When the railroad came to the Hills and refused to pay the prices demanded by nearby township of Minnesala, Bullock offered the railroad free right-of-way and offered to build the terminal if the railroad would locate it at a point on his land near where the present Belle Fourche Livestock Exchange exists. In 1890, the first train load of cattle headed east. By 1895, Belle Fourche was shipping 2500 carloads of cattle per month in the peak season, making it the world's largest livestock shipping point.
After winning a competition with Minnesela over the railroad which now goes through Belle Fourche, Bullock's town went on to win the county seat in the election of 1894; still, cowboys rode into Minnesela and stole the county books. Belle Fourche today serves a large trade area of ranches and farms. The wool, cattle, and bentonite industries have been important to the growth of Belle Fourche. Belle Fourche serves gateway to the Northern Black Hills.

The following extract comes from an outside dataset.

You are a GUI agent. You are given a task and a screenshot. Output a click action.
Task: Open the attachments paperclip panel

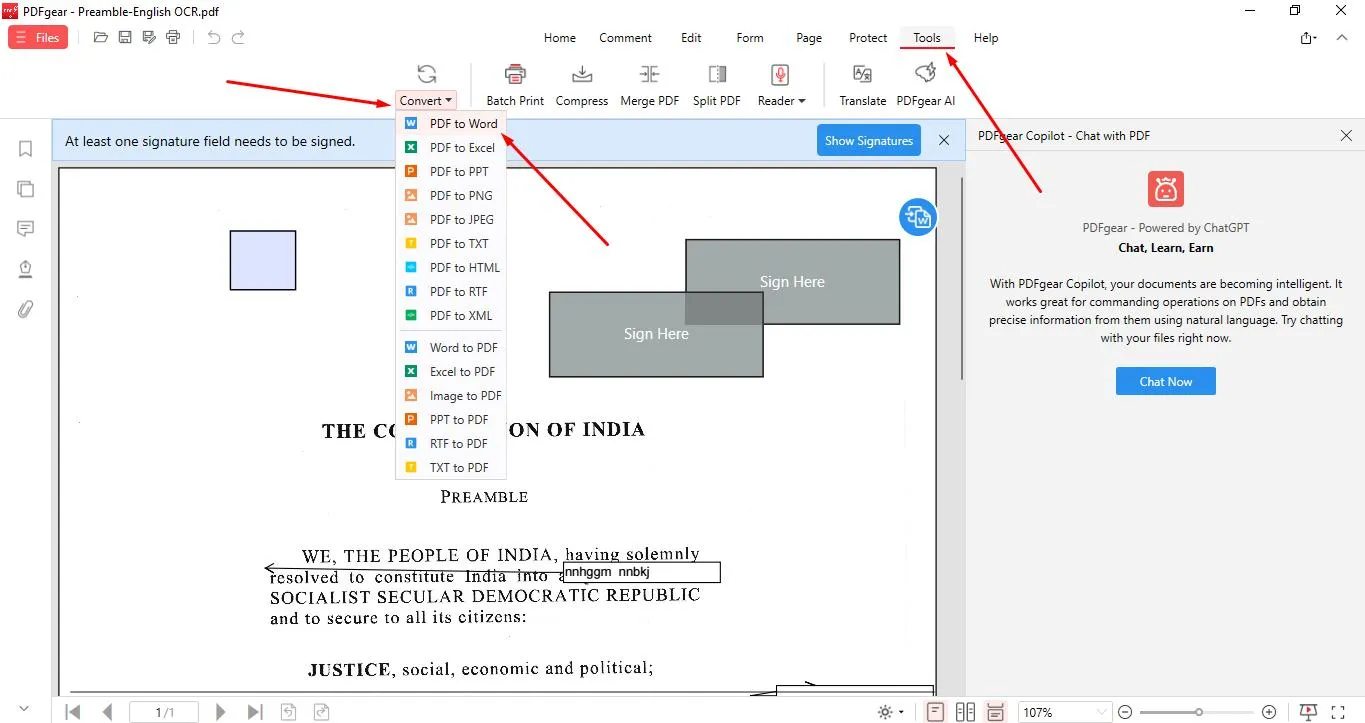[x=26, y=309]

In 1959, the U.S. Coast and Geodetic Survey officially designated a point 20 miles north of Belle Fourche as the Geographic Center of the United States. It is the center of the nation because the admission of Alaska and Hawaii to the United States moved the location of the official center of the nation. As of the census of 2000, there were 4,565 people, 1,854 households, and 1,186 families residing in the city.